Gastroenterology Coding Alert

Reader Question:

Anoscopy During Office Visit

Question: When an anoscopy (46600) is performed during an office visit, can the office visit be reported in addition to the procedure?

Janel Flachsbart
Lincoln, Neb.

Answer: Whether the office visit can be billed separately with the anoscopy depends on the nature of the visits, says Cynthia Thompson, CPC, senior consultant at Gates, Moore & Company, a medical practice consulting firm in Atlanta. Although it may be tempting to try to boost the reimbursement for the anoscopy, which has a relative value unit that is slightly less than a mid-level office visit, do not unbundle the office visit from the procedure just to get paid.

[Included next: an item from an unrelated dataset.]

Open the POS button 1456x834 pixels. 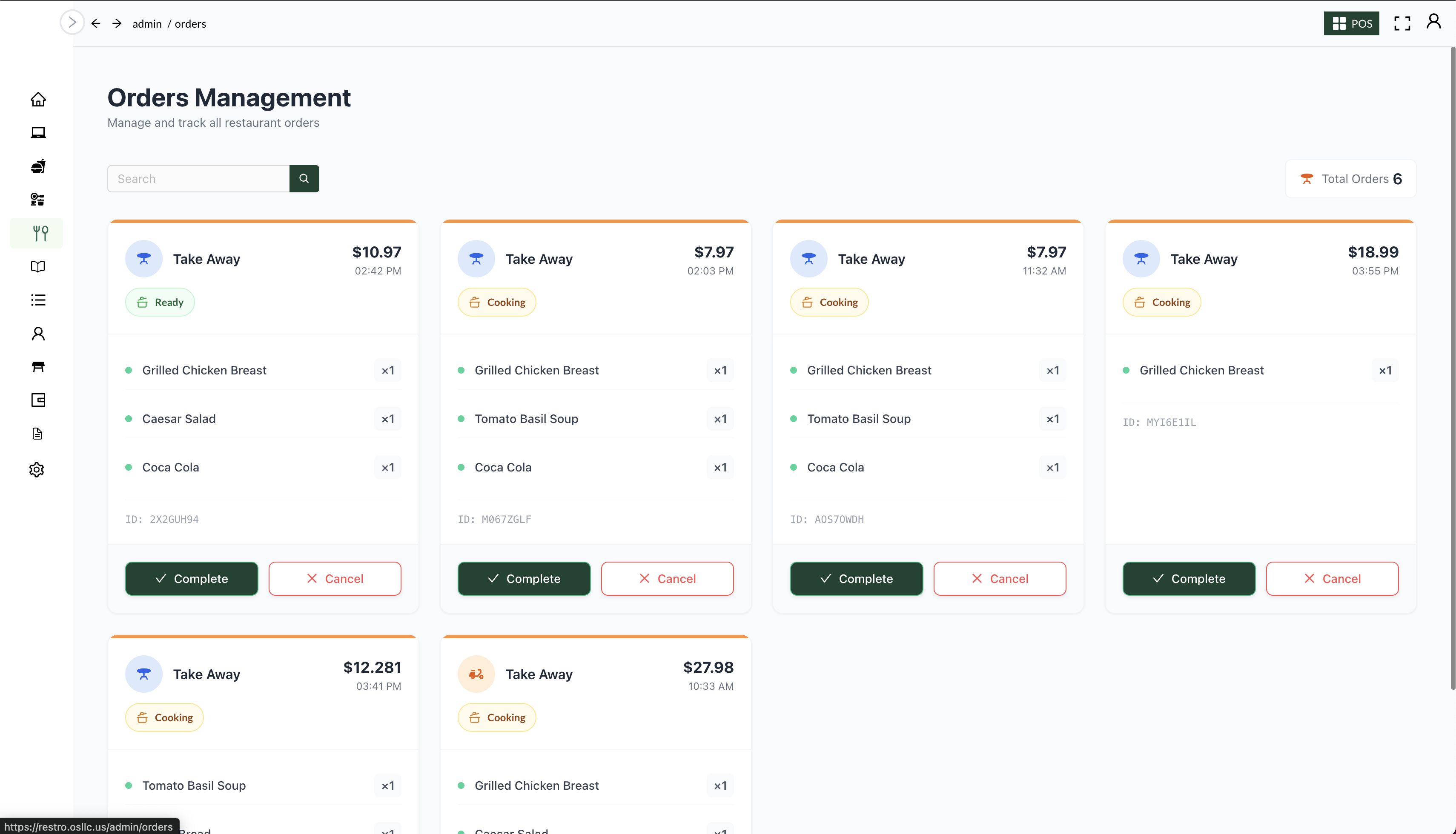click(1351, 23)
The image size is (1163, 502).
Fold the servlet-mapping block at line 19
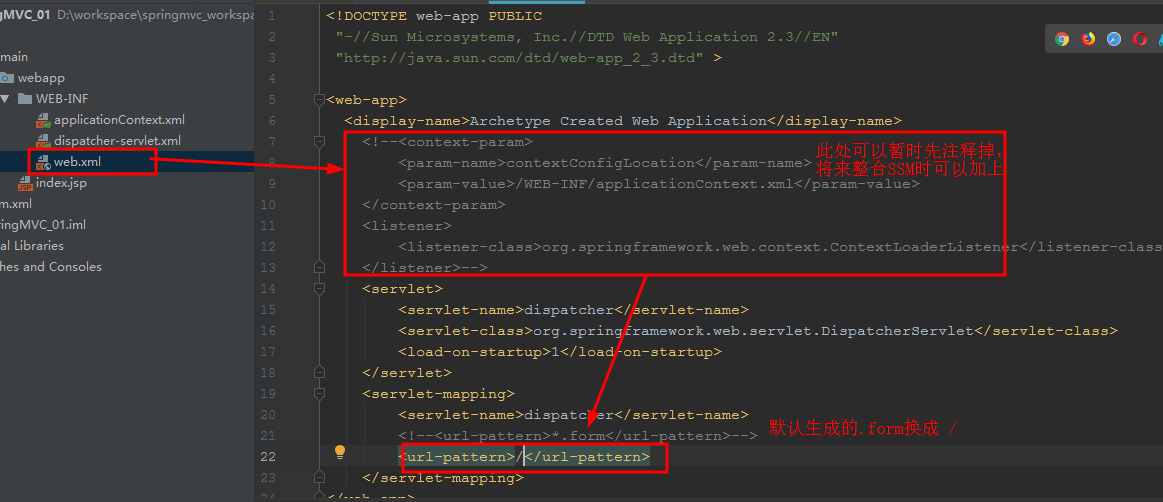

The office visit will be billable separately if there is sufficient documentation to support your claim. This means that the appropriate levels of history, examination and medical decision-making for the office visit that you are going to report must be documented in the patients medical record. If the office visit was very limited in terms of the history, examination and medical decision-making, or if the payers policy indicates that an office visit and the anoscopy cannot be paid separately, then you should bill only for the procedure.

If there is enough documentation to bill the office visit separately, modifier -25 (significant, separately identifiable evaluation and management service by the same physician on the same day of the procedure or other service) should be attached to the code for the office visit.